The media that support him, such as the News X, anchored by Rishabh Gulati, has been broadcasting a clip (nearly five minutes long) that India must support any Hindus in Malaysia that are up in arms against the Prime Minister Tun Dr Mahathir Mohamed.
The reasons offered by the diatribes include punishing Malaysia for supporting Pakistan and for not chastising Islamabad for its support of ostensible terrorist movements against India. Thus India, which is experiencing a trade deficit of merely US$5 billion with Malaysia, should not buy any palm oil from Malaysia.
Instead, all the palm oil which is needed by India to be manufactured into ghee, soap, vegetarian oil and potentially bio-fuel, should be purchased from Indonesia. This is where Modi’s policy goes wrong and has been hijacked by incendiary anchormen such as Gulati.
First and foremost, Gulati affirmed that there is a trade war between the US and China, which judging from his tone of language can deeply affect India too.
That would suggest all trade wars or the sheer weaponisation of trade issues are bad. They raise tariff and non-tariff barriers, and they trigger a dyadic trade relationship that is toxic on the rest of the global value chain, including India. If that is an economic fact, why should India emulate the example of Washington DC and Beijing?
Secondly, perhaps most importantly above all else, there is an unsaid yet practical principle in Asean that countries which want to be a part of the thriving regional block of 680 million people cannot throw their support to any opposition in the region.
Modi has a “Southerly Policy” concerning Asean since 2015 and is a member of the East Asian Summit, a dialogue partner of Asean. India is destroying a key principle of its diplomatic engagement. Not only will the whole of Asean oppose it, but the rest of the East Asian region will see India’s behaviour as the beginning of the use of “hatchet diplomacy”.
Thirdly, the conflict between India and Pakistan is not merely a conventional weapons stand-off but a nuclear eye-to-eye standoff. In such a conflict, the likes of Malaysia are needed as a friendly third party to reduce the tension of the two and not to ratchet up the rivalry of the couplet.
Insisting that Putrajaya must side with New Delhi at all cost suggests a bigger economic juggernaut imposing a zero-sum economic and diplomatic game on not just Malaysia but ultimately, the whole of the region.
Besides, much of Indonesia’s palm oil is owned and sold by Malaysian companies such as IOI and Genting. Will India, to satisfy its egoistical objectives, be buying selectively only from Indonesian palm oil producers without Malaysian equity and partnership?

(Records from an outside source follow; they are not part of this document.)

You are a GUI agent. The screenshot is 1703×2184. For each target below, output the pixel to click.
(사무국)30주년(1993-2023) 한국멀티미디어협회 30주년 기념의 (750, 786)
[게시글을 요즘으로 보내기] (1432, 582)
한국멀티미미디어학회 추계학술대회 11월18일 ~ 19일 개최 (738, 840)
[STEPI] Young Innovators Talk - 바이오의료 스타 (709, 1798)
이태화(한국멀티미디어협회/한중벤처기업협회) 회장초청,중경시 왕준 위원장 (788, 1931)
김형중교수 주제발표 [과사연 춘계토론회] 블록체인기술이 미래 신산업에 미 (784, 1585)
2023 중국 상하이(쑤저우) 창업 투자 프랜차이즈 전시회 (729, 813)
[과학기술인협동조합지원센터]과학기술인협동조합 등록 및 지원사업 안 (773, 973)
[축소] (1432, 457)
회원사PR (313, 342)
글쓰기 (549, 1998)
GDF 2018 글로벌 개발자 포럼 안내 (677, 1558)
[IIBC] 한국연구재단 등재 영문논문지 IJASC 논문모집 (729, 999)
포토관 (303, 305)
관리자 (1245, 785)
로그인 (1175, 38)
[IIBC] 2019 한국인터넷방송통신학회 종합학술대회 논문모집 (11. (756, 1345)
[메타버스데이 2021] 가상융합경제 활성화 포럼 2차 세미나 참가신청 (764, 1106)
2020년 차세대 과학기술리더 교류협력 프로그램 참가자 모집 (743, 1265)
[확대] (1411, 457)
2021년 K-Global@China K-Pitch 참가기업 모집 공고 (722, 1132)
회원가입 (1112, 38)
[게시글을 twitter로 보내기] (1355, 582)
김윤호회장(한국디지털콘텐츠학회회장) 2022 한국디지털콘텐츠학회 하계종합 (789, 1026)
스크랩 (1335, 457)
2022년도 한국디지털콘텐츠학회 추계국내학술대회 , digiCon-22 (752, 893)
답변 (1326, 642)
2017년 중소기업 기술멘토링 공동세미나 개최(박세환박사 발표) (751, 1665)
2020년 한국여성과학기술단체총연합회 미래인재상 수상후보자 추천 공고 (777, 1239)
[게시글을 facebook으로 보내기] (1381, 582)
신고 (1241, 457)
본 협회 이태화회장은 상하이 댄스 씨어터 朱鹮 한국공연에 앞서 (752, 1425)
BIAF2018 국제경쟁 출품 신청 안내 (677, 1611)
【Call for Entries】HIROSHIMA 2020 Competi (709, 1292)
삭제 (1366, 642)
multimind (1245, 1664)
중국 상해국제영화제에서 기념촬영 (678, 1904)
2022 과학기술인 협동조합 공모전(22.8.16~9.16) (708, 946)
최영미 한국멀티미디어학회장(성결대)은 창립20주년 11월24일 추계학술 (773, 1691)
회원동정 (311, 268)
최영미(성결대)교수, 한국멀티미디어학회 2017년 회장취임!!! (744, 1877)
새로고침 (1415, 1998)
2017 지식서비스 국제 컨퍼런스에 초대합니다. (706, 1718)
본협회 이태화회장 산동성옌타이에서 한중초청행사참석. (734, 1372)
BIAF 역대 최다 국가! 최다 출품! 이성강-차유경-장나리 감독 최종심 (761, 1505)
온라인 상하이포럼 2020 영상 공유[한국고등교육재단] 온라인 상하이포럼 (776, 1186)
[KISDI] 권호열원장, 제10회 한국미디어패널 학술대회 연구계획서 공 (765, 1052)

The current prices of palm oil are influenced by the consumption pattern of India and China. Indonesia and Malaysia, which together sell 90 percent of the palm oil in the world, do have an understanding not to be pressured by other countries. Instead, it is Indonesia and Malaysia that hold the upper hand as Jakarta and Putrajaya are not necessarily agreeable to New Delhi’s strong-arm tactics.
An Indian foreign policy which seeks to be pro-Asean and pro-East Asia – both of which India is intimately involved in – cannot begin by targeting any one country in the region on sheer political discrimination.
In fact, this is against the practice of the World Trade Organization (WTO), which Malaysia is liable to seek legal redress. An eye for an eye makes the world go blind.
Amidst its Hindu nationalism, New Delhi has become blinded by its electoral victory. If it is not careful, India can end up in a nuclear flash with Pakistan which is what Mahathir, Malaysia and the rest of the world are trying to prevent.
Dr. Rais Hussin is President & CEO of EMIR Research, a think tank focused on data-driven policy research, centered around principles of Engagement, Moderation, Innovation, and Rigour.